## DATA FOR PROCESSING
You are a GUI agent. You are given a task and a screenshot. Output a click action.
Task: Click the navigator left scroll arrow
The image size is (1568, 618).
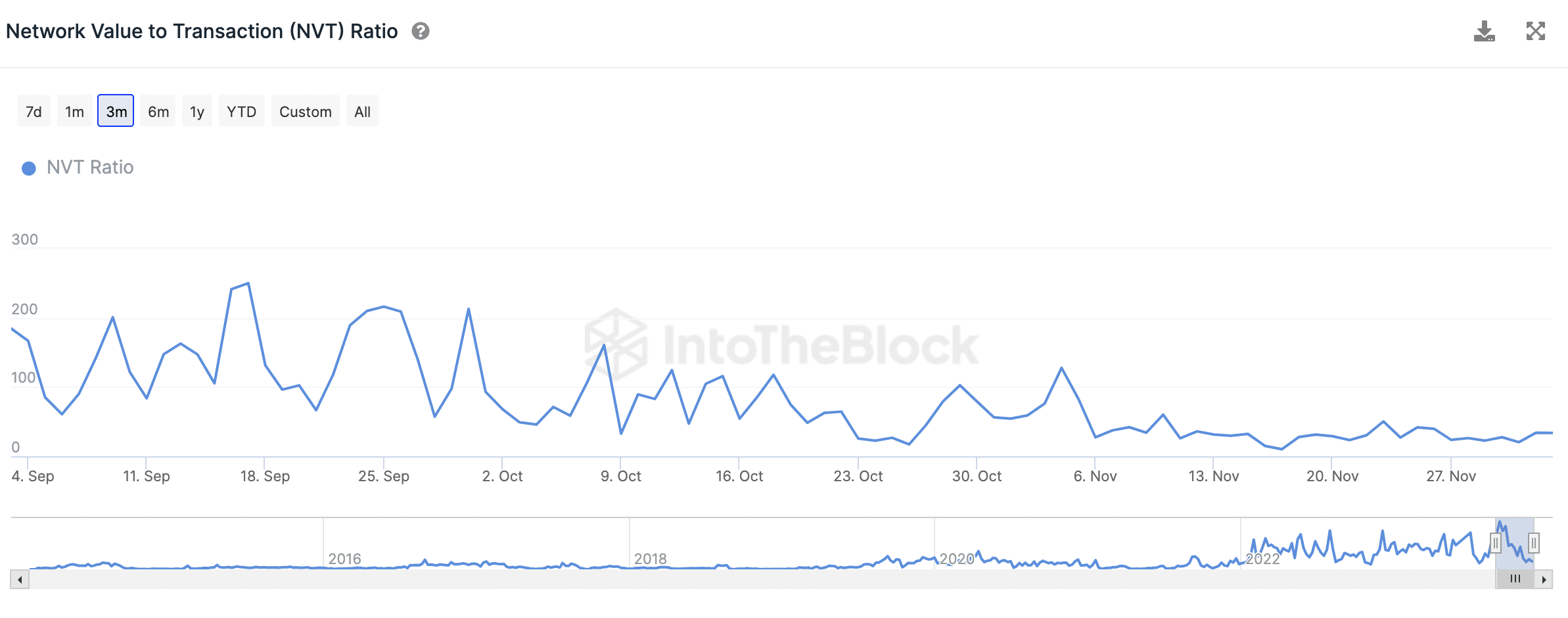20,579
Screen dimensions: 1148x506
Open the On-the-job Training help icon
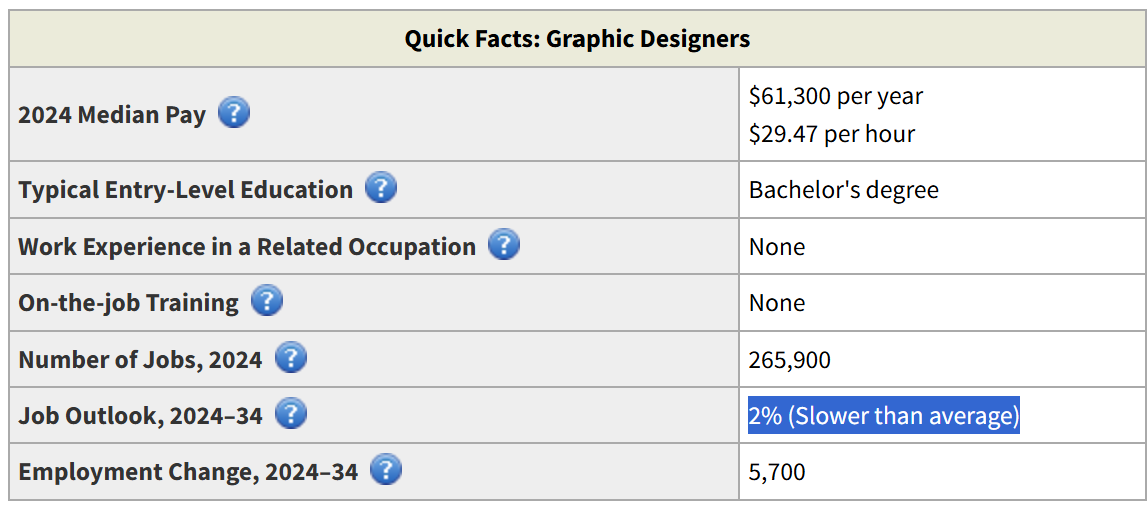[266, 302]
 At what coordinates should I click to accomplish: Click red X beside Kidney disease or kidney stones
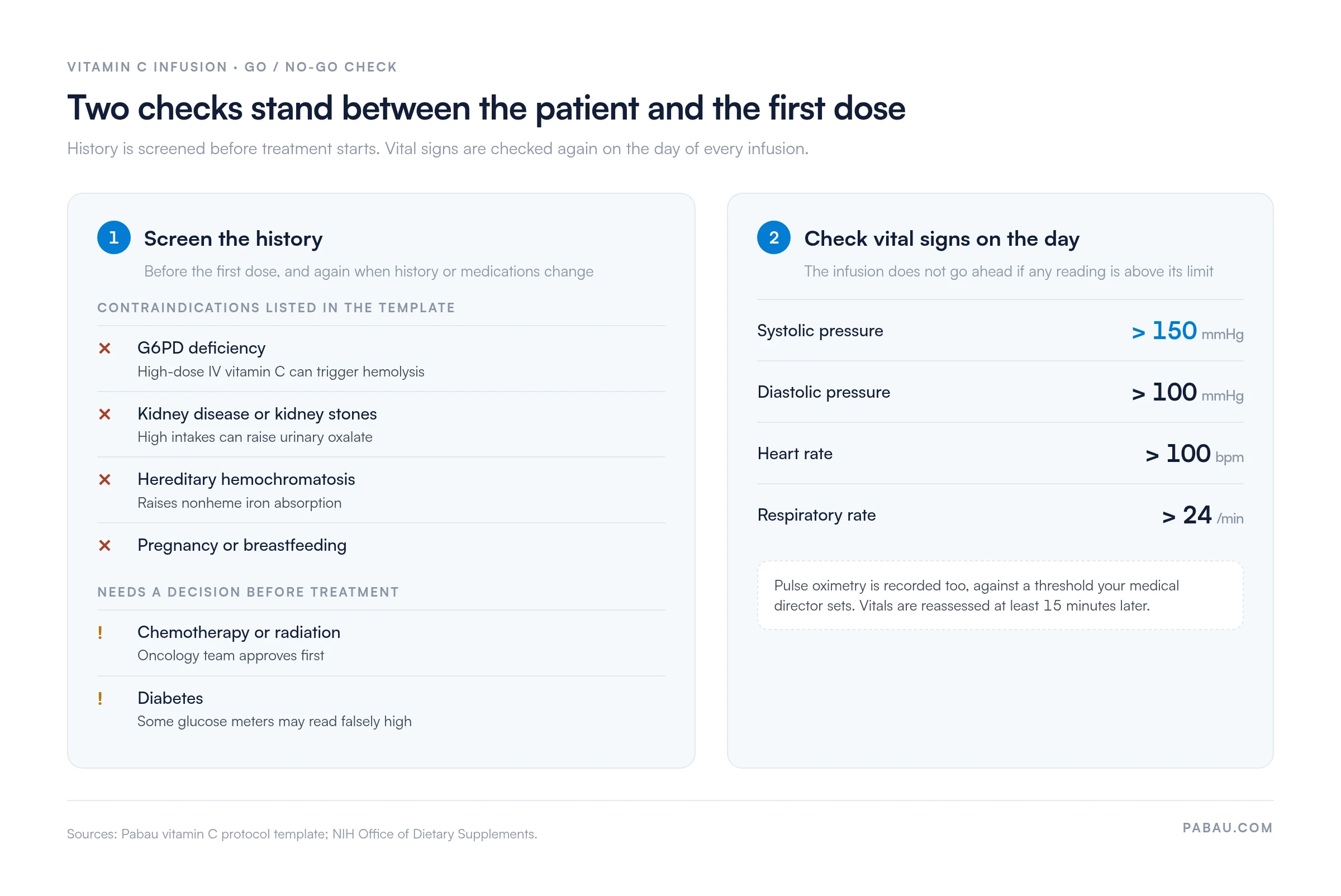(104, 414)
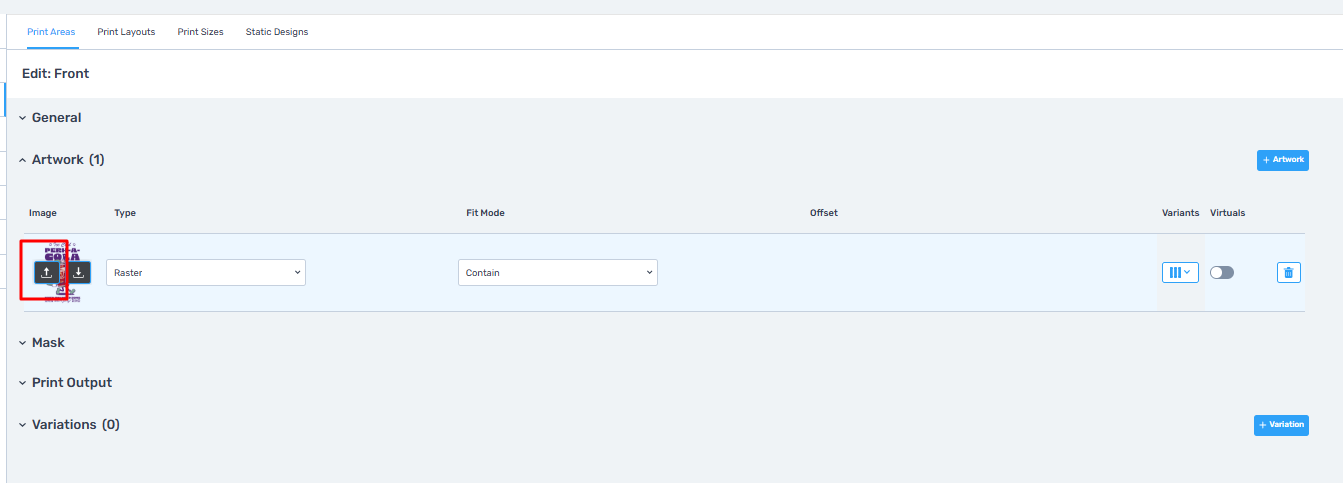Open the Type dropdown showing Raster
Image resolution: width=1343 pixels, height=483 pixels.
(x=205, y=272)
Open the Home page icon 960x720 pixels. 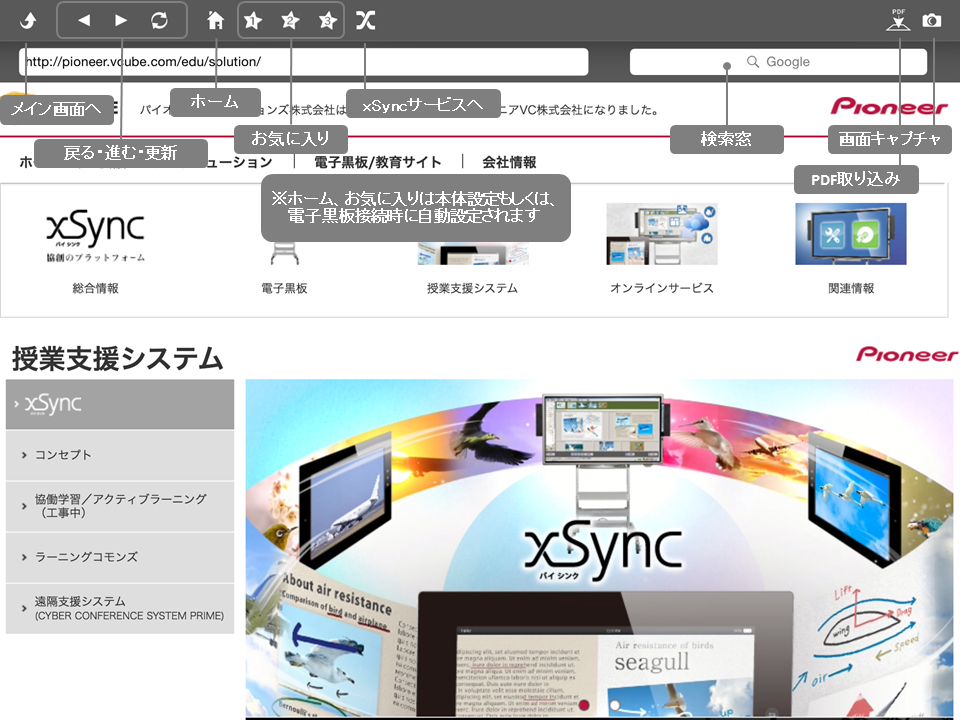tap(215, 20)
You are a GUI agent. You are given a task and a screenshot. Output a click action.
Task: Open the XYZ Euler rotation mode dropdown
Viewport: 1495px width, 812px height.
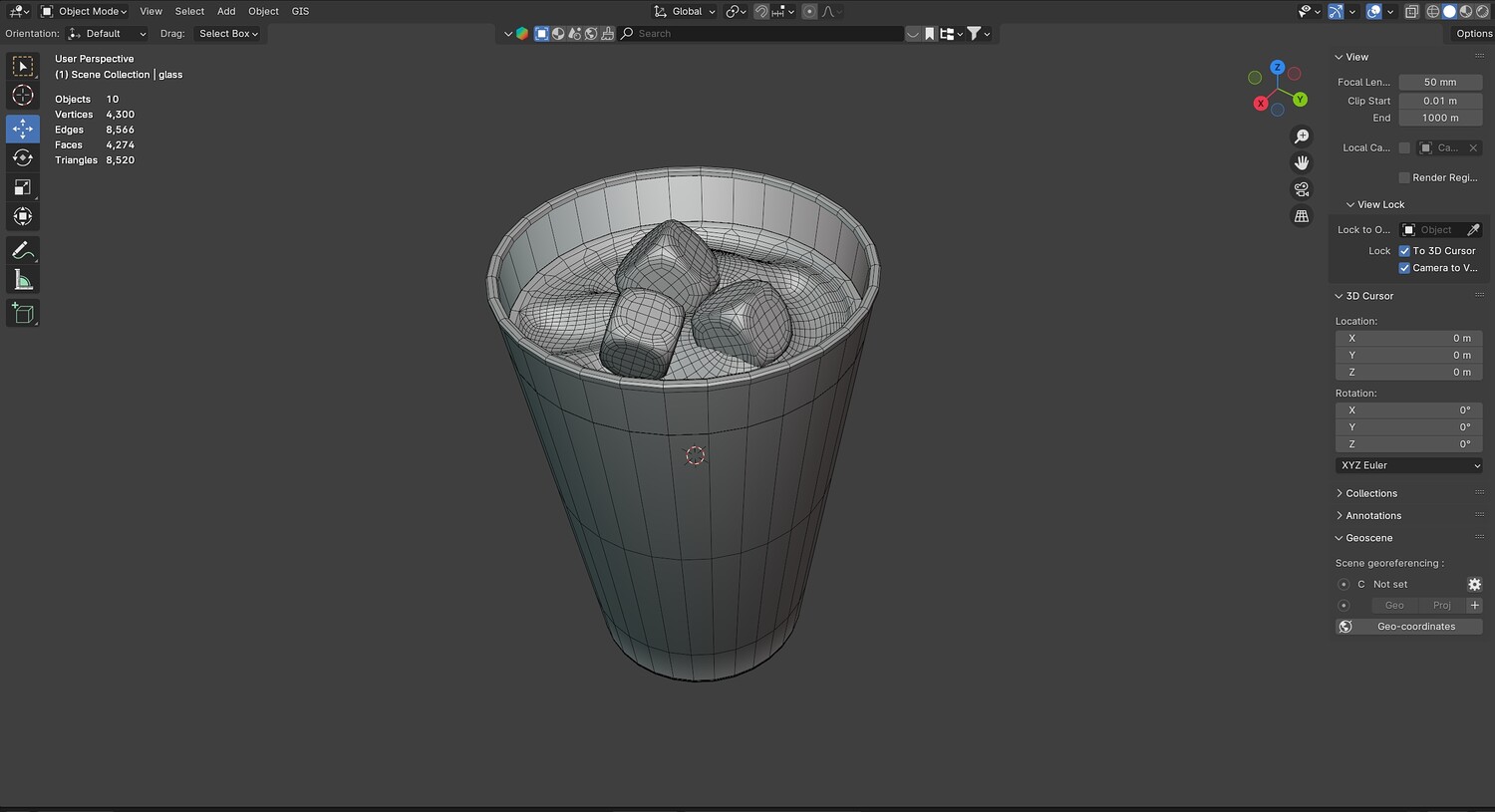[1409, 465]
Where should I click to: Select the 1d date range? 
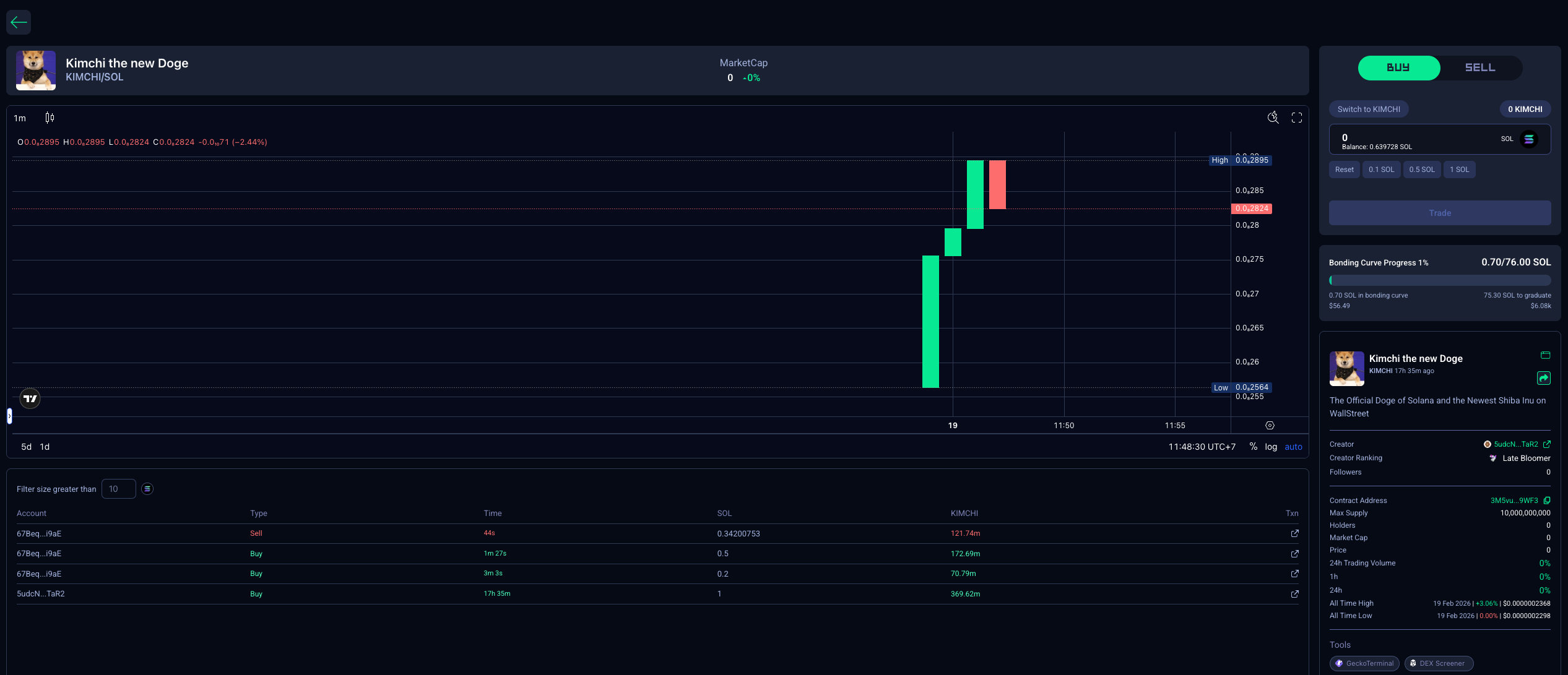pos(45,447)
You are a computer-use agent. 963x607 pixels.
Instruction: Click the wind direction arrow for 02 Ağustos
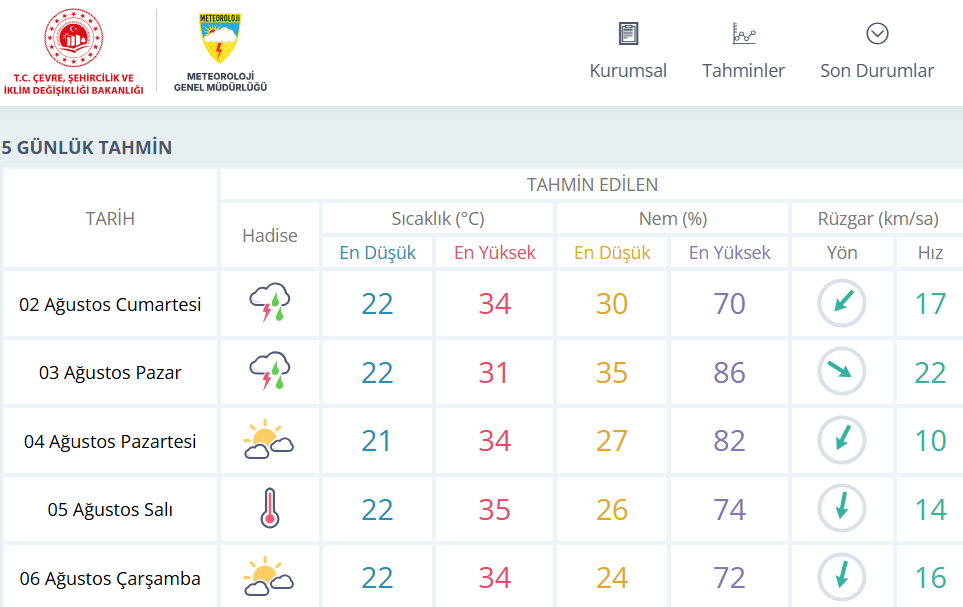[x=842, y=303]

## TO BE DONE
Write out the records word for word, from the start through the line that contains "(x=205, y=272)". Leave the pictures out.

## EXERCISE ANSWER
You are a GUI agent. You are given a task and a screenshot. Output a click action.
Task: Click the navigator left scroll arrow
The image size is (1568, 618).
20,579
Screen dimensions: 1148x506
Open the On-the-job Training help icon
[266, 302]
 At what coordinates should I click to accomplish: Click red X beside Kidney disease or kidney stones
(104, 414)
Open the Type dropdown showing Raster
Image resolution: width=1343 pixels, height=483 pixels.
(x=205, y=272)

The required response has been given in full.